The doldrums are deepening in Canada's financial sector.

On almost every measure, the pace of activity in the securities business has fallen of a cliff.

A review of average daily equity trading volumes on the Toronto Stock Exchange so far in April shows that they are down 13 per cent from March's already somnolent pace. It's not clear what traders are doing all day, but they aren't trading Canadian stocks.

Average volumes in the first 12 trading days of April were 334.2 million, a steep slide from March's 382.8 million, and way below February's 400 million.

Pretty much every other line of business is slower too.

Year to date, new stock sales by Canadian companies are down 14 per cent, according to figures from Bloomberg. New issues of corporate bonds have declined by about 30 per cent.

Notwithstanding a few big deals such as the sale of Viterra Inc. and Wednesday's huge acquisition by Alimentation Couche-Tard Inc., the merger business is cooler too. The value of mergers and acquisitions involving Canadian companies has slipped 9 per cent.

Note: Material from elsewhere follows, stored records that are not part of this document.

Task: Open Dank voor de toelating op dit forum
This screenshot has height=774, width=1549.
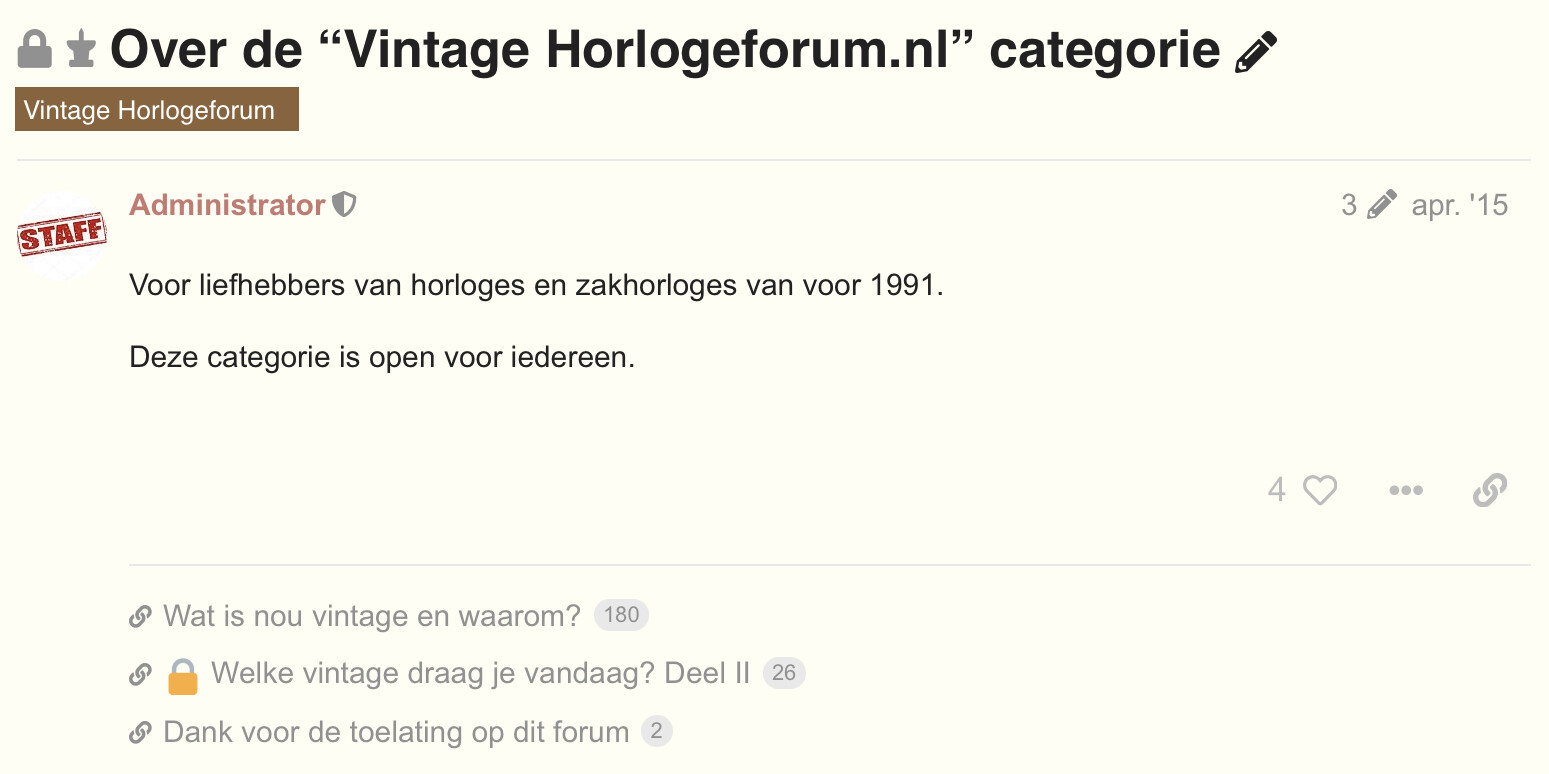Action: pos(396,733)
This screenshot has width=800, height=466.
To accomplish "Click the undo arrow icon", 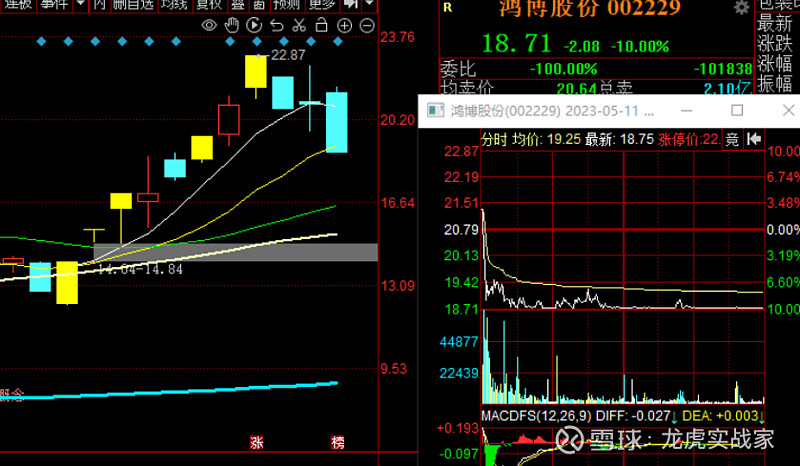I will 276,24.
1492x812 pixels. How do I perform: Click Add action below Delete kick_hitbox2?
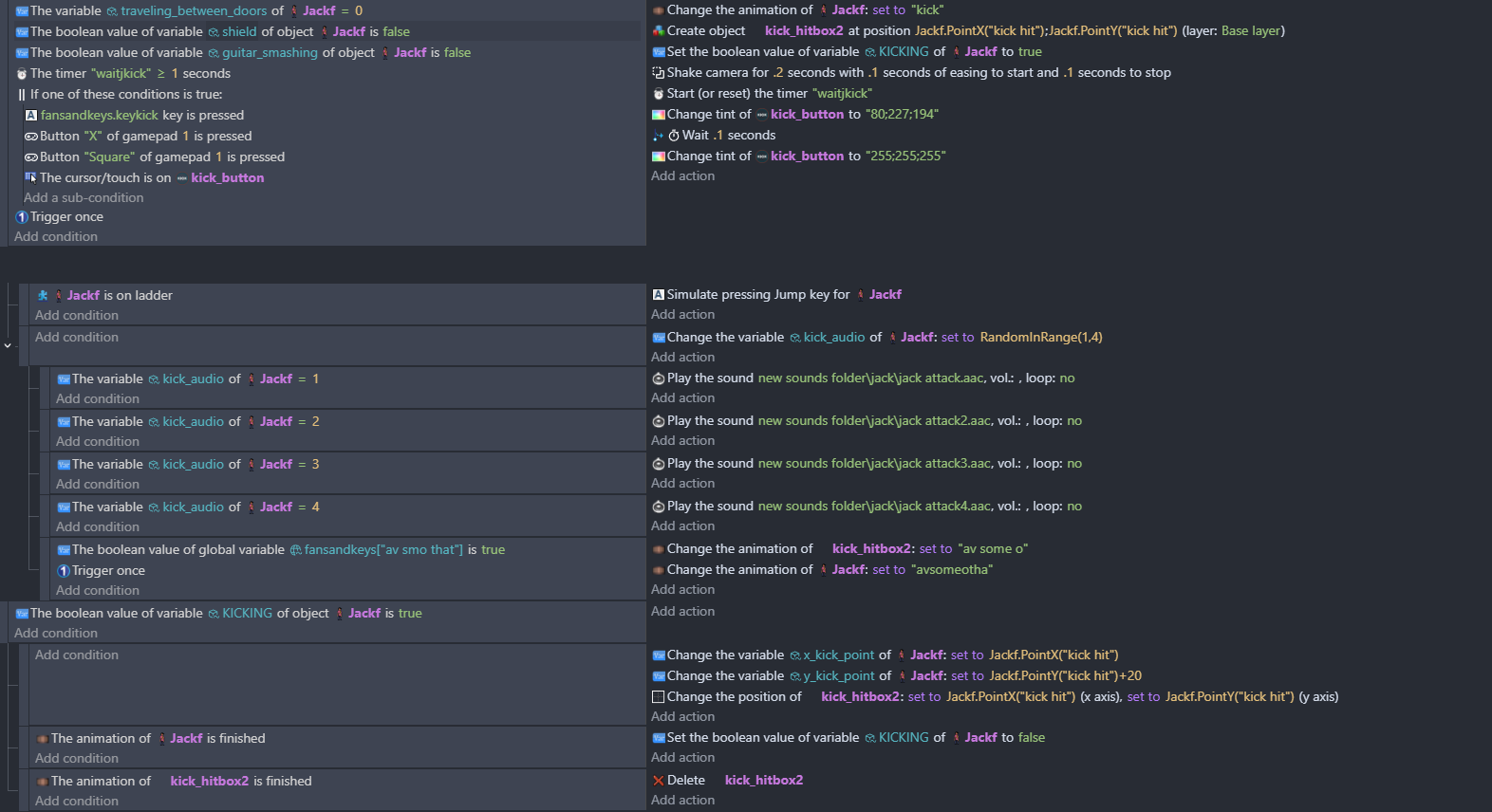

All of that means less money coming into the till from commissions, new issue fees and merger advice.

The toll is evident in the share prices of Canada's two largest independent brokerages,

Canaccord Financial Inc. and GMP Capital .

Some in the industry are saying that this is beginning to feel a bit like the rough years of the early 2000s, when business went quiet in the period from the tech bust and to the mining boom.

The figures back that up. According to figures produced late last year by the Investment Industry Association of Canada, 2011 was already the weakest year for profits since 2004.

For a few years now, some people (me included) have been predicting that a consolidation of smaller brokerage firms was inevitable because of pressures on the cost side from higher regulatory demands. Now, with revenue surely plunging thanks to the drastic slowdown, that consolidation looks even more likely to finally begin.

The bigger firms, largely owned by the banks, are not going to be immune. Already, there is an increased focus on costs, and a steady stream of small staff cuts in areas that aren't producing. That too, is only likely to grow.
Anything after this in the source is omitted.